Les canaux sonores, visuels, textuels deviennent dissociables et cette dissociabilité pour créer des structures d’appel, de la nouveauté, et déplacer les frontières de la liberté de l’internaute : qu’est-ce qu’on laisse comme liberté, qu’est-ce qu’on lui impose ?
D Un exemple de vidéo avec contenu associé : MSN vidéo
Les formats publicitaires proposés par MSN Vidéo ont l’avantage de tirer parti de la modularité d’Internet, en juxtaposant des contenus vidéos, textuels, sonores et visuels de façon à construire un environnement publicitaire fragmenté et multiforme, très structuré et très impactant.
Le site MSN tire avantage d’une structuration de la page en deux parties latérales :
- A gauche, une zone vidéo animée et narrative (à gauche)
- A droite, une zone d’éléments fixe (à droite).

**Consignes**
[1] Relevez dans le texte les différents types de contenus que juxtaposent les formats publicitaires de MSN Vidéo.
[2] Citez le texte de « Le site MSN » à « fixe (à droite). ».

**Données fournies**
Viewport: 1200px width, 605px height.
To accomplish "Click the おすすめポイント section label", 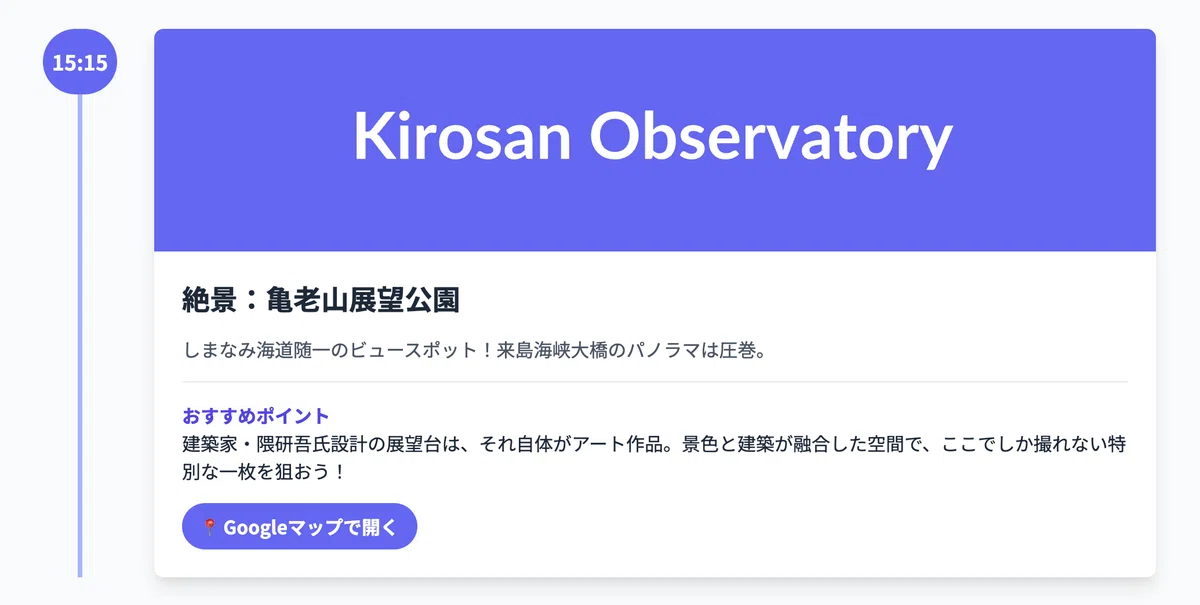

**Corrigés**
[1]
- les contenus vidéos
- les contenus textuels
- les contenus sonores
- les contenus visuels

[2]
Le site MSN tire avantage d’une structuration de la page en deux parties latérales :
- A gauche, une zone vidéo animée et narrative (à gauche)
- A droite, une zone d’éléments fixe (à droite).